In 2007, I again resurrected this Model 19. I had to replace the 323B grid-controlled thyratrons in the REC-30 loop supply in order to get the tape perforator working but otherwise the machine was still in fine operational condition. This time some 45.5 baud Baudot signals were copied but contests seemed to the only time there was RTTY activity. Although it was great to again RTTY being sent "on the air" I was pretty sure that the majority of contest ops were NOT on real TTY machines. I concluded that the ease of duplicating the Baudot code with a computer program for both sending and receiving was just too tempting for most hams when they were faced with the alternative of old, heavy, smelly, noisy, mechanically complex machines that did require routine maintenance and used a lot of paper (and even typewriter ribbons were getting harder to find.) For "Real Machine" enthusiasts, the incredible cacophony that accompanies the electro-mechanical operation of a TTY machine running "at speed" is a joy to hear.
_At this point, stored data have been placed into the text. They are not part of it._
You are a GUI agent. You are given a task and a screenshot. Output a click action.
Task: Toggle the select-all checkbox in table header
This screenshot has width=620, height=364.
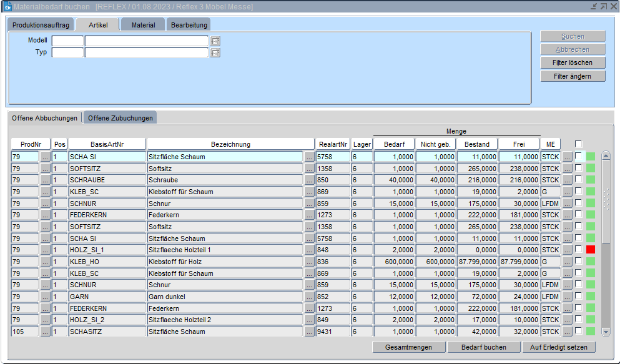pos(579,144)

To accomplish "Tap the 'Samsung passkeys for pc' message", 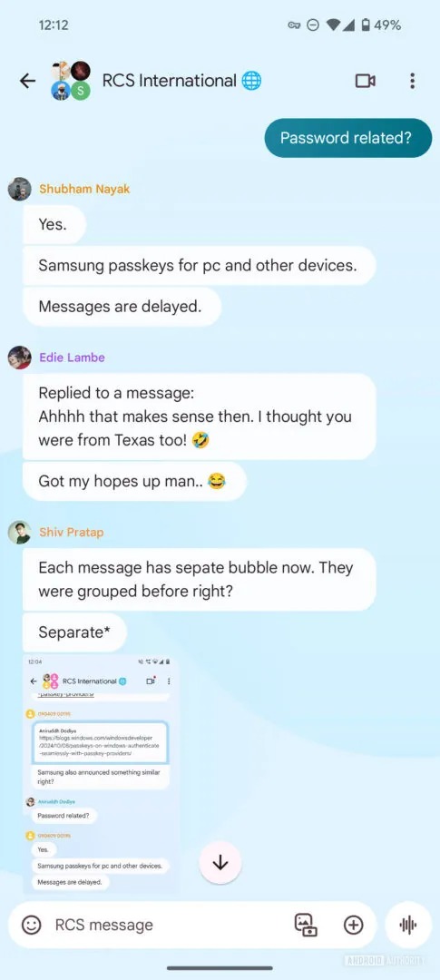I will coord(199,265).
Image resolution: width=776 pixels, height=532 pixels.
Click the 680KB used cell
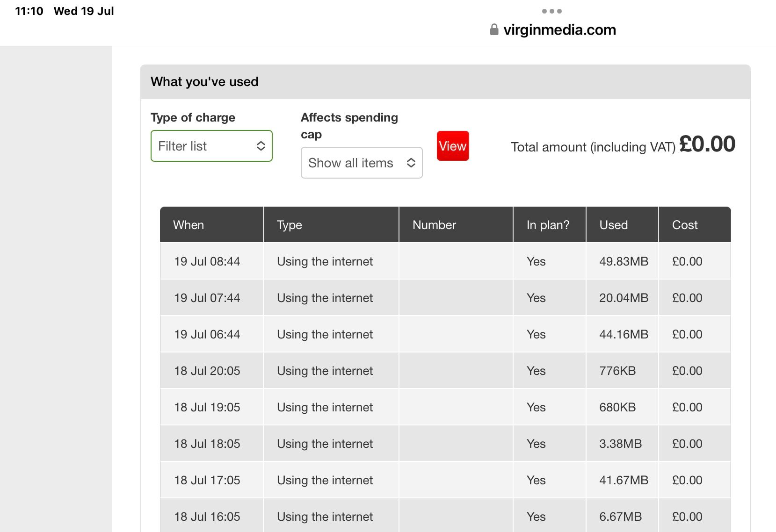(617, 407)
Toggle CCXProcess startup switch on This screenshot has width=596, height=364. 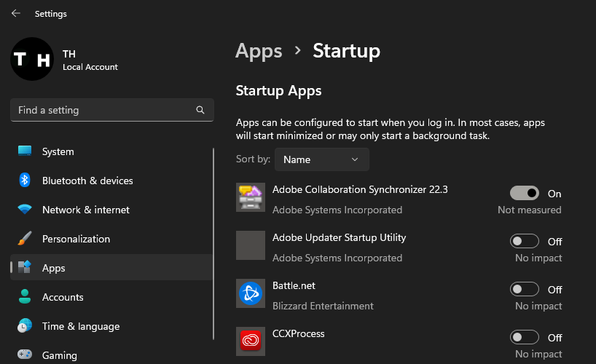tap(524, 337)
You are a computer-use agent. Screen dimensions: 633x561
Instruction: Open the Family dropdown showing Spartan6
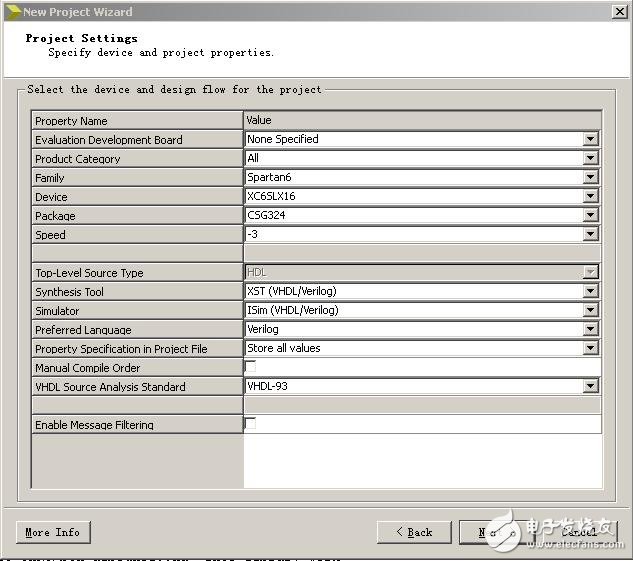coord(590,178)
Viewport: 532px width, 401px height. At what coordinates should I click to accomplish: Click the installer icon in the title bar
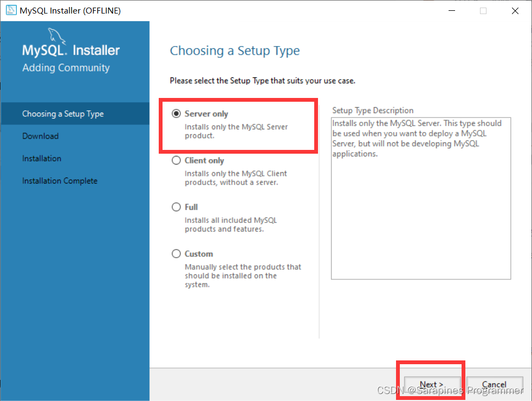tap(11, 10)
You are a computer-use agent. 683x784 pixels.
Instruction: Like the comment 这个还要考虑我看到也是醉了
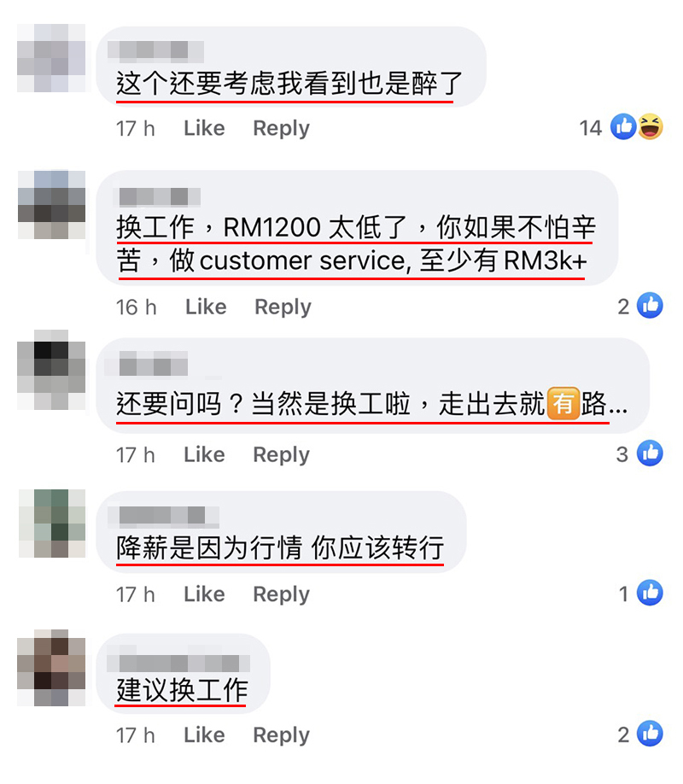pos(204,128)
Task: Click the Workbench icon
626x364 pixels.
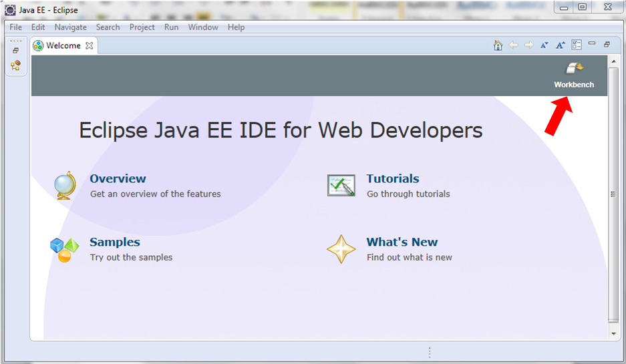Action: pos(574,69)
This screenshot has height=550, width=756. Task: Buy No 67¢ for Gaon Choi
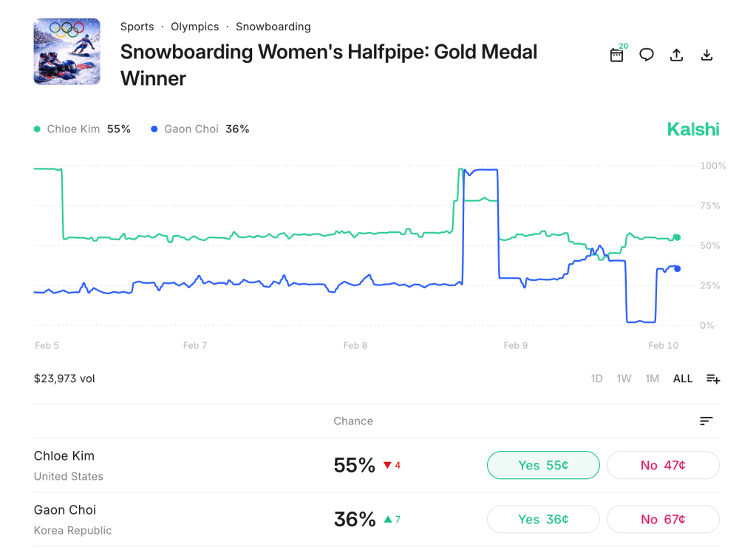click(x=663, y=520)
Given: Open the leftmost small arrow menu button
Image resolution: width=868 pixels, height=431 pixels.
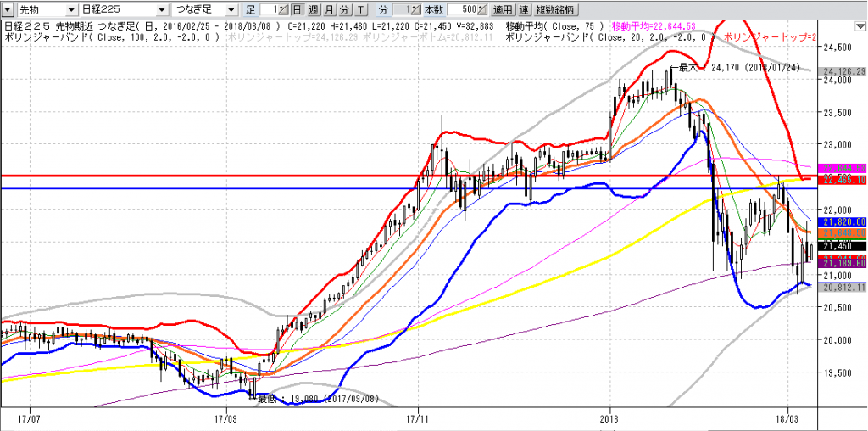Looking at the screenshot, I should 7,10.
In fact, in the 1960s, the closing credits for the CBS evening news was accompanied by the sound of Teletype machines running in the background. Many radio news broadcasts still use the Teletype machine "sound effect" since it really was aurally synonymous with "THE NEWS" (although I guess that really depends on how old you are.)
This Model 19 is the later version with the tape perforator counter mounted to the left of the keyboard inside the perforator housing. This mounting made the mechanism less likely to sustain damage compared to the earlier right side mount. The machine is military in origin and has holding magnets in the printer (connected in parallel for 60ma operation.) The USN designation was AN/FGC-9. The gray color is a later addition courtesy of RTTY Electronics. The "ASR" indicates Automatic Send-Receive but all Model 19s are in this configuration so "Model 19" seems to cover it.
Model 19 ASR with right side-mounted Tape Perforator Counter
Shown in the photo Model 19 in black wrinkle finish. The machine was given to me by KB6SCO so that I could have an early style Model 19 for demonstration in the museum. The earlier style Model 19 machines have the perforator counter located on the right side of the machine. This machine was functional and was operated on local loop. I'd put on a punched tape that demonstrated the machine for those museum visitors that were interested.
The Model 19 was introduced in 1940 and is essentially a Model 15 printer and keyboard in combination with a tape perforator set-up and a Model 14 Transmitter-Distributor for reading and sending the punched tape. The enormous and heavy loop power supply is mounted on a back shelf in the lower rear part of the table. There's a spring-loaded catch drawer for the punched tape chads located under the perforator. When set-up with separate KB/TD line and separate MAG line, it's possible to be receiving and printing a message while punching tape at the same time.
This Model 19 was by no means a perfect machine. It had several small
problems. The tape reader didn't have the interlock pin that only allows
operation when a tape is locked in the reader mechanism. I made a pin so
the TD would work. The machine had been a Bell Systems machine that was
originally sort of a greenish-grey wrinkle finish. It had been painted
black over that original paint. This machine had pulling magnets, making
it slightly different from my gray Model 19 that had holding magnets.
The difference, though both were 60mA loop set-ups, was the DCR of the
solenoids with the holding magnets being a much lower DCR and that did
affect how the machine would operate depending on which TU was used.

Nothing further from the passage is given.